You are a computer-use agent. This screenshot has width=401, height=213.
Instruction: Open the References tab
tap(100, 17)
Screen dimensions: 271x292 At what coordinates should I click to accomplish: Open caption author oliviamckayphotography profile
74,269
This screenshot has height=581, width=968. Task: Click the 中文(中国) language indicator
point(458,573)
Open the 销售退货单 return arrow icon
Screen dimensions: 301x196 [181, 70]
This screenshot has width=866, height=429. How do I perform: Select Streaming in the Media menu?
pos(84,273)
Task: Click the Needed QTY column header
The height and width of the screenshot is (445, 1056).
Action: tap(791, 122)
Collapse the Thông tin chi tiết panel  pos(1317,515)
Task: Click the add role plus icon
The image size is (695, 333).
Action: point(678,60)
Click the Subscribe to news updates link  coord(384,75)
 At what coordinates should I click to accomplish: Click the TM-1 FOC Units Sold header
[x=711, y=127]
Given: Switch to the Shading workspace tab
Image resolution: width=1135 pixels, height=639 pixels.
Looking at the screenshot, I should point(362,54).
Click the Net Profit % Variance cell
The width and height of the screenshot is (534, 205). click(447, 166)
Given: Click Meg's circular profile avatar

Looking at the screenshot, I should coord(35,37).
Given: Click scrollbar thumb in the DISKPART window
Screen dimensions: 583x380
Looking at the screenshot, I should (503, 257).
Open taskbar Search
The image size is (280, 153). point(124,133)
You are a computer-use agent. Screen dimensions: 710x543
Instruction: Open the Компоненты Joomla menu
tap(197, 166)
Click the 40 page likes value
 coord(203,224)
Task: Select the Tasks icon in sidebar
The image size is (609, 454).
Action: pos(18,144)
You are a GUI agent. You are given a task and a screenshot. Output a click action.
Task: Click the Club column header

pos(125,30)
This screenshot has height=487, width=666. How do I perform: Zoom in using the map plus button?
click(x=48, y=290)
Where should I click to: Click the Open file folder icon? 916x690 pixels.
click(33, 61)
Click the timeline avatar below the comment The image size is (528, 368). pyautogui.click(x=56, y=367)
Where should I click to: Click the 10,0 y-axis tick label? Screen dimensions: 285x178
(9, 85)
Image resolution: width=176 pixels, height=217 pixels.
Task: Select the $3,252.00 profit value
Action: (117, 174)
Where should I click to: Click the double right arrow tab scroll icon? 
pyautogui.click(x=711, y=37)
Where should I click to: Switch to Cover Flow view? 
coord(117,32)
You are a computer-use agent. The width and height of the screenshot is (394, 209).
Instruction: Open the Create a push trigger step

THE TASK:
Write out the records above again, keeping each one identical to the original.

SOLUTION:
You are a computer-use agent. This screenshot has width=401, height=213.
Instruction: Open the References tab
tap(100, 17)
Screen dimensions: 271x292 At what coordinates should I click to accomplish: Open caption author oliviamckayphotography profile
74,269
This screenshot has height=581, width=968. Task: Click the 中文(中国) language indicator
point(458,573)
Open the 销售退货单 return arrow icon
Screen dimensions: 301x196 [181, 70]
This screenshot has width=866, height=429. How do I perform: Select Streaming in the Media menu?
pos(84,273)
Task: Click the Needed QTY column header
The height and width of the screenshot is (445, 1056).
Action: tap(791, 122)
Collapse the Thông tin chi tiết panel  pos(1317,515)
Task: Click the add role plus icon
The image size is (695, 333).
Action: point(678,60)
Click the Subscribe to news updates link  coord(384,75)
 At what coordinates should I click to accomplish: Click the TM-1 FOC Units Sold header
[x=711, y=127]
Given: Switch to the Shading workspace tab
Image resolution: width=1135 pixels, height=639 pixels.
Looking at the screenshot, I should point(362,54).
Click the Net Profit % Variance cell
The width and height of the screenshot is (534, 205). click(447, 166)
Given: Click Meg's circular profile avatar

Looking at the screenshot, I should coord(35,37).
Given: Click scrollbar thumb in the DISKPART window
Screen dimensions: 583x380
Looking at the screenshot, I should (503, 257).
Open taskbar Search
The image size is (280, 153). point(124,133)
You are a computer-use agent. Screen dimensions: 710x543
Instruction: Open the Компоненты Joomla menu
tap(197, 166)
Click the 40 page likes value
 coord(203,224)
Task: Select the Tasks icon in sidebar
The image size is (609, 454).
Action: pos(18,144)
You are a GUI agent. You are given a task and a screenshot. Output a click action.
Task: Click the Club column header

pos(125,30)
This screenshot has height=487, width=666. How do I perform: Zoom in using the map plus button?
click(x=48, y=290)
Where should I click to: Click the Open file folder icon? 916x690 pixels.
click(33, 61)
Click the timeline avatar below the comment The image size is (528, 368). pyautogui.click(x=56, y=367)
Where should I click to: Click the 10,0 y-axis tick label? Screen dimensions: 285x178
(9, 85)
Image resolution: width=176 pixels, height=217 pixels.
Task: Select the $3,252.00 profit value
Action: (117, 174)
Where should I click to: Click the double right arrow tab scroll icon? 
pyautogui.click(x=711, y=37)
Where should I click to: Switch to Cover Flow view? 
coord(117,32)
You are a computer-use agent. The width and height of the screenshot is (394, 209).
Instruction: Open the Create a push trigger step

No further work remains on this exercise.